Symptom: HashMap get() latency increases linearly with map size. Cause: Poor hashCode() creating collision chains. Diagnosis: Add a temporary probe:

// Count entries per bucket to detect clustering
int[] bucketCounts = new int[getTableLength(map)];
for (Map.Entry<K,V> entry : map.entrySet()) {
    int bucket = entry.getKey().hashCode() & (bucketCounts.length - 1);
    bucketCounts[bucket]++;
}
int maxChain = IntStream.of(bucketCounts).max().orElse(0);
long emptyBuckets = IntStream.of(bucketCounts).filter(c -> c == 0).count();
System.out.printf("Max chain: %d, Empty buckets: %d/%d%n",
    maxChain, emptyBuckets, bucketCounts.length);

Fix: Improve hashCode() to use all identifying fields with the 31 * result + field.hashCode() pattern. Trade-off: A more thorough hashCode (hashing more fields) costs more CPU per hash computation. For hot-path keys, consider caching the hash value in a field (as String does internally).

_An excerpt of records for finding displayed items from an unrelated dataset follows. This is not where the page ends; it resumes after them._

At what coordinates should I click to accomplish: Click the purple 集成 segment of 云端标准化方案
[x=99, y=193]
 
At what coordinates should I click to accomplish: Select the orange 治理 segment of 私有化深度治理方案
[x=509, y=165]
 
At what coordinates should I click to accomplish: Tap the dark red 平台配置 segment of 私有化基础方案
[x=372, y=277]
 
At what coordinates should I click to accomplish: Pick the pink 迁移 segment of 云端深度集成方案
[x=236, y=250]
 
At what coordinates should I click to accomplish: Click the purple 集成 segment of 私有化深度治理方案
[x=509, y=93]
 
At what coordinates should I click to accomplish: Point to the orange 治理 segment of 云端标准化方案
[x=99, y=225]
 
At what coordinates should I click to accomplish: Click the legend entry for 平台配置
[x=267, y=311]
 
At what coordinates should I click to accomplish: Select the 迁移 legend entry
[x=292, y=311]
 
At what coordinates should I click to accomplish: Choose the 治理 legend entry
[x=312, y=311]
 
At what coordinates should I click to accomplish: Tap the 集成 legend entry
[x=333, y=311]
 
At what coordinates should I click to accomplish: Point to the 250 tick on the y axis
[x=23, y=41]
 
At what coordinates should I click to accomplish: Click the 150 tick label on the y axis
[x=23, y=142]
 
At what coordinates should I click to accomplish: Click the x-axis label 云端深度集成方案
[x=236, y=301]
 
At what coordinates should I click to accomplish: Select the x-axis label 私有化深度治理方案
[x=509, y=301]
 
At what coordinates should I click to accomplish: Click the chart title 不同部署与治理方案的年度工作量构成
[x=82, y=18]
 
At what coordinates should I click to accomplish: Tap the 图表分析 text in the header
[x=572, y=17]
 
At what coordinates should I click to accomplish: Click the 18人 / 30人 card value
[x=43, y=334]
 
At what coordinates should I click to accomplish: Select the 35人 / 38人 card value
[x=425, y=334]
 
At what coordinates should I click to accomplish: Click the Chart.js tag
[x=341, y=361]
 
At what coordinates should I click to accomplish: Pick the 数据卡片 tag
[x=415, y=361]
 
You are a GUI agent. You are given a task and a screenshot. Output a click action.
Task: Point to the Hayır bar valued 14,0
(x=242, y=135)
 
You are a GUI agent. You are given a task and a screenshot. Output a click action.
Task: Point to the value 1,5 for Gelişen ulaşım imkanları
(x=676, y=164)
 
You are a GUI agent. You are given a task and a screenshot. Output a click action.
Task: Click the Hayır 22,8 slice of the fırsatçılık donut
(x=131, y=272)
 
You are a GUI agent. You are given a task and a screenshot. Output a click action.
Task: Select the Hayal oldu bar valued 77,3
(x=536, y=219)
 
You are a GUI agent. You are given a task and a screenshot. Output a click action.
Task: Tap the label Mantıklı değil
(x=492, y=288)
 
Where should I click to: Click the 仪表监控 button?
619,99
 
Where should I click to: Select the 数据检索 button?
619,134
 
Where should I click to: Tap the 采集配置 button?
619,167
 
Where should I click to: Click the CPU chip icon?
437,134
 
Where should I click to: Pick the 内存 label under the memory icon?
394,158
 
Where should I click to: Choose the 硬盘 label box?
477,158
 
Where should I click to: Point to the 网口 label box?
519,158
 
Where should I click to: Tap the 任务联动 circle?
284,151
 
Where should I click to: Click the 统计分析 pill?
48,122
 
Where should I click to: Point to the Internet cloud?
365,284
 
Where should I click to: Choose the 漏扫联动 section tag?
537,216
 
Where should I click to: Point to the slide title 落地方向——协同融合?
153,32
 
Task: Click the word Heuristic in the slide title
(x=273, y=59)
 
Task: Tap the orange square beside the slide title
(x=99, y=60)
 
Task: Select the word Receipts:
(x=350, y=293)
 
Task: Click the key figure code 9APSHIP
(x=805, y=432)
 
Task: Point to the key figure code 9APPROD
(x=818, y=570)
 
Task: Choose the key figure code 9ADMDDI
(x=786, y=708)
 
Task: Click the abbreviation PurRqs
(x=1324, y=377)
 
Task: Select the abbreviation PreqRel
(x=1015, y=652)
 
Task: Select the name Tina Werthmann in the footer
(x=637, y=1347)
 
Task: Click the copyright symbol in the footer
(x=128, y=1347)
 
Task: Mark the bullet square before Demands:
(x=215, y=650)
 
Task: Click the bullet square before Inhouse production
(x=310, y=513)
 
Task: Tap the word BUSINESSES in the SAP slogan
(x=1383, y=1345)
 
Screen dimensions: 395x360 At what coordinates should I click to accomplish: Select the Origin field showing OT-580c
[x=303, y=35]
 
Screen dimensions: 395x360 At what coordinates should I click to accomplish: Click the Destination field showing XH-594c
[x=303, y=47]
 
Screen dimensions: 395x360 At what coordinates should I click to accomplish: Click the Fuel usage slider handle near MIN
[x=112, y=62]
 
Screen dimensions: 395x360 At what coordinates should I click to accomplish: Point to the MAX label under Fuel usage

Symptom: GC pause spikes correlated with map population. Cause: Multiple resize operations creating and discarding large arrays. Diagnosis: Run with -Xlog:gc* and correlate pause timestamps with map building code paths. Fix: Pre-size with HashMap.newHashMap(expectedSize). Trade-off: Upfront memory allocation. Acceptable for known-size maps. For streaming/unknown-size scenarios, use a reasonable estimate and accept 1-2 resizes.